The relational data model proposed in 1970 by E.F. Coddom, for a long time set the trend in the development of databases and allowed to fully meet the requirements of the business until now. Since 1970, relational databases have come a long way and have taken many challenges that come their way. Constantly growing volumes of data have led to the emergence of methods capable of providing faster access to the necessary data — indices, storing data in sorted form, and so on. These methods quite successfully coped with their task, and still have not lost their relevance. However, the rapid increase in storage media and cheaper storage costs has led to the fact that database volumes of tens of terabytes are no longer unusual and are perceived as commonplace. Business cannot allow this data to be a “dead weight”, as ever-increasing competition in the world forces it to look for new approaches to mastering the sphere of its activity, because, according to the popular expression, “Who owns the information, he owns the world.” If we talk about time, then the score goes not for days, or even hours, but rather for minutes - whoever can quickly obtain the necessary information will win.

But not all modern databases are ready for new volumes - the old methods are no longer so effective. The main component that “slows down” the entire database as a whole is an information storage device. Unfortunately, it is the capabilities of the hard disk that are now in the further development of ways to get useful information from a huge data set of tens of terabytes. To date, technologies are not keeping pace with the growth in the amount of data that needs to be analyzed. Flash drives are quite expensive, and have significant shortcomings, in particular, a write resource that prevents them from being used as corporate data storage devices for databases. In this article, I propose to discuss the methods used by modern analytical databases to overcome the shortcomings of existing technologies. I would also like to leave the discussion of the NoSQL-rich family of databases for a separate article, so as not to introduce confusion into existing approaches. Still, databases with the NoSQL model are still quite exotic for traditional analytical systems, although they have gained some popularity in certain tasks. The main interest nevertheless is caused by databases with a traditional relational data model meeting the requirements of ACID and intended for Big Data analytics - how they respond to a modern challenge.

It is perfectly clear that the data used by analytical databases should be adequately prepared and streamlined, since it is difficult to isolate any patterns from chaos. However, there are exceptions to this rule, which we will discuss later; there may be another article in the framework.
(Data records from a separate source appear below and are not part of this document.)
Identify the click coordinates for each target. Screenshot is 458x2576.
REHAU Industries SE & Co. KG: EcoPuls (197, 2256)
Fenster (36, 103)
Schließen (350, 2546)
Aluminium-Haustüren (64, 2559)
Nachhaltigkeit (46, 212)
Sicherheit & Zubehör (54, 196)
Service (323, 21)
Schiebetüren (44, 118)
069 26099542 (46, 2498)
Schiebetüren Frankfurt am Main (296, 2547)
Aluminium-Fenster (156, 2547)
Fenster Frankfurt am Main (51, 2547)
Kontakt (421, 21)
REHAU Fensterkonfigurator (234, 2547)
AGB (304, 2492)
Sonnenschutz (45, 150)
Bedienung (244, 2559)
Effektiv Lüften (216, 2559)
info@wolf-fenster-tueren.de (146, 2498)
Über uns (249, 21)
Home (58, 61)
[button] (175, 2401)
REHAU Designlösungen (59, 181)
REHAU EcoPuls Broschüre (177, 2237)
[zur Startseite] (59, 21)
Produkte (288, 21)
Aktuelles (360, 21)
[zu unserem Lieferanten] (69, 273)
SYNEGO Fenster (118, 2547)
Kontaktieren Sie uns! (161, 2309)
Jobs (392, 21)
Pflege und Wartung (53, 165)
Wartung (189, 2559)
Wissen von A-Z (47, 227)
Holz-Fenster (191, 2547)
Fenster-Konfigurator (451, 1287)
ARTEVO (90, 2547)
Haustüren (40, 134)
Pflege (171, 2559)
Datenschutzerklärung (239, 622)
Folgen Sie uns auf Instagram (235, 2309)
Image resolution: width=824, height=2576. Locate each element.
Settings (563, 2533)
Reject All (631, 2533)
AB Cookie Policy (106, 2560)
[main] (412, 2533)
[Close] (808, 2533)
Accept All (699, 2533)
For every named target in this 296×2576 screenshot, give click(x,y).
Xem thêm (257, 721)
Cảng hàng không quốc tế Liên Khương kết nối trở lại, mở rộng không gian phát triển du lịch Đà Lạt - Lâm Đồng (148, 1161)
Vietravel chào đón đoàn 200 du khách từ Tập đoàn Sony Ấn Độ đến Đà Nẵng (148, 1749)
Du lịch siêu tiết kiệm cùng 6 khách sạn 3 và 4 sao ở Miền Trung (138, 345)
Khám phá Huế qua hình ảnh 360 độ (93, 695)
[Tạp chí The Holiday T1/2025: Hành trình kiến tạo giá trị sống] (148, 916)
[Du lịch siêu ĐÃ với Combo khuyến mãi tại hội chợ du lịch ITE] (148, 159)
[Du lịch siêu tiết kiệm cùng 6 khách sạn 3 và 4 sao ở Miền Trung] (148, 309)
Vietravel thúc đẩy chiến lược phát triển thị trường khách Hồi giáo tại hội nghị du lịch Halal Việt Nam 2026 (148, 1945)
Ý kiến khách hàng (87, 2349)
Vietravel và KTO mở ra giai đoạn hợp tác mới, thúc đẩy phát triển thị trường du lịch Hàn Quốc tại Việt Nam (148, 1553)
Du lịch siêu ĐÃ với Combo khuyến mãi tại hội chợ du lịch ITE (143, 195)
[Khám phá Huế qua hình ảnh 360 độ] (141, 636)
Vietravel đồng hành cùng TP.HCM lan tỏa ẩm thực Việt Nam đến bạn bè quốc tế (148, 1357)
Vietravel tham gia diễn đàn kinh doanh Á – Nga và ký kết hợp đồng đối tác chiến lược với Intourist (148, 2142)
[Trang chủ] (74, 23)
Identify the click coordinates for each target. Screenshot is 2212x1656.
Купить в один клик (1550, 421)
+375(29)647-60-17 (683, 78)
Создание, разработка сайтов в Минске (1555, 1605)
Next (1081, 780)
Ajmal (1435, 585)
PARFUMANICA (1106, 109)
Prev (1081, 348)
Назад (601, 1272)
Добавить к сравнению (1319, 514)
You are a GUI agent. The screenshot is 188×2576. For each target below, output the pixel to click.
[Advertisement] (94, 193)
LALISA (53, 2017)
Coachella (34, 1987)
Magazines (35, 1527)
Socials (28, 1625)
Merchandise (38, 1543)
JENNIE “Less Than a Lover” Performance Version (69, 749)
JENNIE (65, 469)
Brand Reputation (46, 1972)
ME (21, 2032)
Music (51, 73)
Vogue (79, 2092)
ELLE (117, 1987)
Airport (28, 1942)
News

Assume that the data are prepared by some ETL process and are loaded into the data warehouse. How modern analytic databases can provide such a speed of access to data that would allow them not to spend several days reading several terabytes or tens of terabytes.
')

Massive parallel processing

A massively parallel architecture is built from individual nodes, where each node has its own processor, memory, and communication tools that allow it to communicate with other nodes. A separate node in this case is a separate database that works in conjunction with all the others. Thus, if you go down a notch, we will see a process or a set of processes, which is a database, and performing its own separate task, contributing to the common cause. Due to the fact that each node has its own infrastructure (processor and memory), we do not rest on the traditional limitations specific to databases, which are in essence the only node with access to the entire volume of stored data. Here, each node stores its own portion of data and works with it, providing the fastest access. How to distribute the entire amount of data evenly across all nodes is a topic for a separate discussion.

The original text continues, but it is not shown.